◆ Problem to solve
Where does the word "menu" show up in the records? Copy every line that has it.

Top of Study material

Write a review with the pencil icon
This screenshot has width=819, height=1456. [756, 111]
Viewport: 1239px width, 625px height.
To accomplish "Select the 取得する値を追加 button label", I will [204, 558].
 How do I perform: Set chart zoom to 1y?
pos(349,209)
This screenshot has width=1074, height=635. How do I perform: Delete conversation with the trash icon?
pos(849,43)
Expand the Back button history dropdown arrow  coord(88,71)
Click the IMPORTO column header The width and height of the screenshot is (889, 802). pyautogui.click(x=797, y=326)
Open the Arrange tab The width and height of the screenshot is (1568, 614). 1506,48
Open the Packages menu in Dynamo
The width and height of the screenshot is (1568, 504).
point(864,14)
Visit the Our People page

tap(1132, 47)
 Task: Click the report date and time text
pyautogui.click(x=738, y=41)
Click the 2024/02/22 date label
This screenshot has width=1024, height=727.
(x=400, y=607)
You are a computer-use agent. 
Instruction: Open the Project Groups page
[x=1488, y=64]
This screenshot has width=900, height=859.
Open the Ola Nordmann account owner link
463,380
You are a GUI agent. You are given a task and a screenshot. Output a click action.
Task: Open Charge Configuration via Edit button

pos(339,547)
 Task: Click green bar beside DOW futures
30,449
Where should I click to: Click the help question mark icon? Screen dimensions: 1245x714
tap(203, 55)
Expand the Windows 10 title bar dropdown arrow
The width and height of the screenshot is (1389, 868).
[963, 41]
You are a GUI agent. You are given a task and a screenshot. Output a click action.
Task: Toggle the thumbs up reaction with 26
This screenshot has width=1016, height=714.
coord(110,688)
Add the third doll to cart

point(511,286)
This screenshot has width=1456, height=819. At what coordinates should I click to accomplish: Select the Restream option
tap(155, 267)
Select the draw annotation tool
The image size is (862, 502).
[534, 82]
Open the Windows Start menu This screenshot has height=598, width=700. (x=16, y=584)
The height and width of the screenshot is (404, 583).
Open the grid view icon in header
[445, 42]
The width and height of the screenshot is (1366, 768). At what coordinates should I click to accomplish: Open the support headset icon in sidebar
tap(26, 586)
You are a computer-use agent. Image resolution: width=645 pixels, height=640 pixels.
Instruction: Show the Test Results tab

Bottom of Study material

◆ Result below
Open the Packages menu in Dynamo
Open the Windows Start menu This screenshot has height=598, width=700. (x=16, y=584)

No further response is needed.